# Lowrance Elite-5 DSI



## Sleestac (Feb 29, 2012)

I just picked up the Lowrance Elite-5 DSI for the PA. The instructions say thru hull mounting is not recommended because it degrades the imaging. I doubt the thin yak hull will interfere with it as much as a fiberglass boat hull would. Any others running this unit and had any problems with mounting it thru the hull?


----------



## Flatspro (Oct 3, 2007)

Almost everyone I know use the thru hull mounting. Kinda hard to mount on the outside under the waterline unless you have a 2013 PA. I think it actually has a mounting plate. I am mounting mine this week and it will be shoot thru.


----------



## Donnie24 (Jan 12, 2013)

I got a Ocean Kayak Trident 13 an i got the Lowrance Mark 4x DSI an i got it mounted through the scupper hole with the Lowrance Scupper Transducer Mount if that helps any!


----------



## fishheadspin (Jun 9, 2008)

The down scan image is what will be effected. It will still work but may not paint that perfect picture of the structure for you. Not sure it the plastic will effect it but it will not work thru a fiberglass boat hull.

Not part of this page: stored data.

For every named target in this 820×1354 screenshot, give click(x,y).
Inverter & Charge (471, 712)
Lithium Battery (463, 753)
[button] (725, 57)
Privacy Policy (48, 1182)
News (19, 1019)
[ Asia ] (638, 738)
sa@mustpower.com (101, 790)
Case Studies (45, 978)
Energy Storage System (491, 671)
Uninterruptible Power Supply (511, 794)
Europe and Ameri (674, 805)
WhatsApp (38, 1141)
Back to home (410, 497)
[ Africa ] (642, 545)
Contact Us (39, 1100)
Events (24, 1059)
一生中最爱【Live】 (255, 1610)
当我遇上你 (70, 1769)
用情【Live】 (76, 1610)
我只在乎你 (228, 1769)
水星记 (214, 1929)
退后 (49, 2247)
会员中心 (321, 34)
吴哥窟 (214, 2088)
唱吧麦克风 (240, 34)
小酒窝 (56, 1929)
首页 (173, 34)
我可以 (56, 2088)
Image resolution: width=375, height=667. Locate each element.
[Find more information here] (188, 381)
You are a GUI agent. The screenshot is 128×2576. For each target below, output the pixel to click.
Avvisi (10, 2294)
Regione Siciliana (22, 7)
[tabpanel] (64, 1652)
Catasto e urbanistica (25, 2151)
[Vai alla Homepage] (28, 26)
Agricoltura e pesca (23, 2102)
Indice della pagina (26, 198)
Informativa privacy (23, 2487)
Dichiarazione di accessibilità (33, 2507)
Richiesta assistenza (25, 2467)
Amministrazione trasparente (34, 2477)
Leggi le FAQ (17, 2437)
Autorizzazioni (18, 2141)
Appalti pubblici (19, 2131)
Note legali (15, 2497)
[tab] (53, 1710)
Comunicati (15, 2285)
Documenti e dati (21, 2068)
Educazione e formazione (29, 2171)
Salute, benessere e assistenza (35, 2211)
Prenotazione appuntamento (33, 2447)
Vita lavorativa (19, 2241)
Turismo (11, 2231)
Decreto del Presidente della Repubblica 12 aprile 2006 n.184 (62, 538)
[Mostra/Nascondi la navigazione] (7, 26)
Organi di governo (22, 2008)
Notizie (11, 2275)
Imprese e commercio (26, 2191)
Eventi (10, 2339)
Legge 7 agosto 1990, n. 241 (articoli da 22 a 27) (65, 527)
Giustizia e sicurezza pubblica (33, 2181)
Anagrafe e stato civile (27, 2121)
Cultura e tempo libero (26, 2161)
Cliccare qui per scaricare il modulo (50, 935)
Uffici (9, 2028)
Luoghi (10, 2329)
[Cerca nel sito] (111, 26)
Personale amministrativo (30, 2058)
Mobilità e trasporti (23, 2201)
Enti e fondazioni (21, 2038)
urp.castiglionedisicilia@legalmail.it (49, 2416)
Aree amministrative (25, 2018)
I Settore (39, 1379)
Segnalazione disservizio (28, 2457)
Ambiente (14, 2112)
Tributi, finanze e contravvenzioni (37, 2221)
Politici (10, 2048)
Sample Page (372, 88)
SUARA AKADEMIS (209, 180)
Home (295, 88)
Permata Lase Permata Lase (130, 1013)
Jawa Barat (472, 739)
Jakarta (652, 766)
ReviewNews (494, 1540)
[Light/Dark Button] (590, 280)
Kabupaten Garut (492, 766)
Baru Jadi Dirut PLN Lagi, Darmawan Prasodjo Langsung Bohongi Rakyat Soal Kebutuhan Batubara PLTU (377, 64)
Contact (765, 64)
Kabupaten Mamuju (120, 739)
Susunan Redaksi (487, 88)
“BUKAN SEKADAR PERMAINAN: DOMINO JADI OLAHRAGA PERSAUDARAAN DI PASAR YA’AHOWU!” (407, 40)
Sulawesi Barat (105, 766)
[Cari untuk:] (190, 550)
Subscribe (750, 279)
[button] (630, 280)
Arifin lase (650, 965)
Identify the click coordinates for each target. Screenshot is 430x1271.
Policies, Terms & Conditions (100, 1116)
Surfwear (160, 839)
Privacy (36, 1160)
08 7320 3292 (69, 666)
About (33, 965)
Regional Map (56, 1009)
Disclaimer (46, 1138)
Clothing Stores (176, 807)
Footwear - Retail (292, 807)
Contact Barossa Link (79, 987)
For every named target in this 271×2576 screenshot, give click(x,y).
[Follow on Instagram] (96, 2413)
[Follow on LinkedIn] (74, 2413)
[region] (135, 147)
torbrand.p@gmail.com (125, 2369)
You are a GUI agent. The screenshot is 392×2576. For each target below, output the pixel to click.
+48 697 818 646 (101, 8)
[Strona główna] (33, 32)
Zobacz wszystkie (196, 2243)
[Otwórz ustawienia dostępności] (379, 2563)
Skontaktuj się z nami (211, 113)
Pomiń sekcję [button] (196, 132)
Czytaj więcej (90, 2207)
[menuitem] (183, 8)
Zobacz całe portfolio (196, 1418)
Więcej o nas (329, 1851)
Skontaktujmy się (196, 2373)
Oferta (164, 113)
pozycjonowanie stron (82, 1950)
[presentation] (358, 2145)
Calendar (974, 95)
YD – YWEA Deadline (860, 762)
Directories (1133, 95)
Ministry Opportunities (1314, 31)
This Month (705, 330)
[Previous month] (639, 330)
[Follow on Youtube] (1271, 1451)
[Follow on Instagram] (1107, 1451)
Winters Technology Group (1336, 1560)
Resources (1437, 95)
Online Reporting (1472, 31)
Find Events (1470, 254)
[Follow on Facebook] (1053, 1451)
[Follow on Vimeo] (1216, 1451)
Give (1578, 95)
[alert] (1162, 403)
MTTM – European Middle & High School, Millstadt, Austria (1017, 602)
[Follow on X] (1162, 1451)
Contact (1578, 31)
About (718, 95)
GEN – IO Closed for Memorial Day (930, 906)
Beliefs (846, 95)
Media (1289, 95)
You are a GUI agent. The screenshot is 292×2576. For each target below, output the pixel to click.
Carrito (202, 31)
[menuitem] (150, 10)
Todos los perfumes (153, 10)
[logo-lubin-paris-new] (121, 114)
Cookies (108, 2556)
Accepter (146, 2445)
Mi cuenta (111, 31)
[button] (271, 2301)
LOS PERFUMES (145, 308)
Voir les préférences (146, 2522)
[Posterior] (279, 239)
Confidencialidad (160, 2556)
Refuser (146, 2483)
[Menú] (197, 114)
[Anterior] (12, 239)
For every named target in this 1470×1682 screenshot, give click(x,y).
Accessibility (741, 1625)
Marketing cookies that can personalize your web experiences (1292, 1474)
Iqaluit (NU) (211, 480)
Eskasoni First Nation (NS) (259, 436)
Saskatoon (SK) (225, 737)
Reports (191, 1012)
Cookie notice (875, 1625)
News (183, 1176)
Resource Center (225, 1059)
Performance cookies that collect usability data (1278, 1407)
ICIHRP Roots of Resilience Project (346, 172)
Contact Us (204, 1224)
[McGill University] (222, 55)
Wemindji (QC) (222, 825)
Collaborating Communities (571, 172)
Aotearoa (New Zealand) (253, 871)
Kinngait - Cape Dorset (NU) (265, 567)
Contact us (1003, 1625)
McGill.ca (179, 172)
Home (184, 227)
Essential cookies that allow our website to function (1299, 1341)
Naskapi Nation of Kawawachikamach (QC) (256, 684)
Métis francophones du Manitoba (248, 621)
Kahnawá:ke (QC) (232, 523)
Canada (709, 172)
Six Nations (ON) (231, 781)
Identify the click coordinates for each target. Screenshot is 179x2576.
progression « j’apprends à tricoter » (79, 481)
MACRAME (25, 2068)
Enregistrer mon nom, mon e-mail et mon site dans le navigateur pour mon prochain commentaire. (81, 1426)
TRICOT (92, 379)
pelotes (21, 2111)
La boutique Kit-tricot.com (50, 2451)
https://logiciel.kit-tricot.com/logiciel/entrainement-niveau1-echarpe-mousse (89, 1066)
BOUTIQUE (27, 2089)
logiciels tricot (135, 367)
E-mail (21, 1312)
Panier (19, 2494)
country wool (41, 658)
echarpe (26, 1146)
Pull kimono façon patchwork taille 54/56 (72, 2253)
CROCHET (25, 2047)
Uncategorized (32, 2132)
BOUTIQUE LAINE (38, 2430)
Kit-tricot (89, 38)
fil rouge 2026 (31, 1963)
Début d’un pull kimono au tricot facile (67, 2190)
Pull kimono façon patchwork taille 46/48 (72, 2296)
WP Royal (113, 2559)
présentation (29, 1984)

And it does not take much boat turbulence to screw the picture so plastic may hurt your picture.


----------



## Tonka (Feb 5, 2013)

Donnie24 said:


> I got a Ocean Kayak Trident 13 an i got the Lowrance Mark 4x DSI an i got it mounted through the scupper hole with the Lowrance Scupper Transducer Mount if that helps any!


Thanks for the heads up on the scupper mount!! That's the route I will be going!!:thumbsup:


----------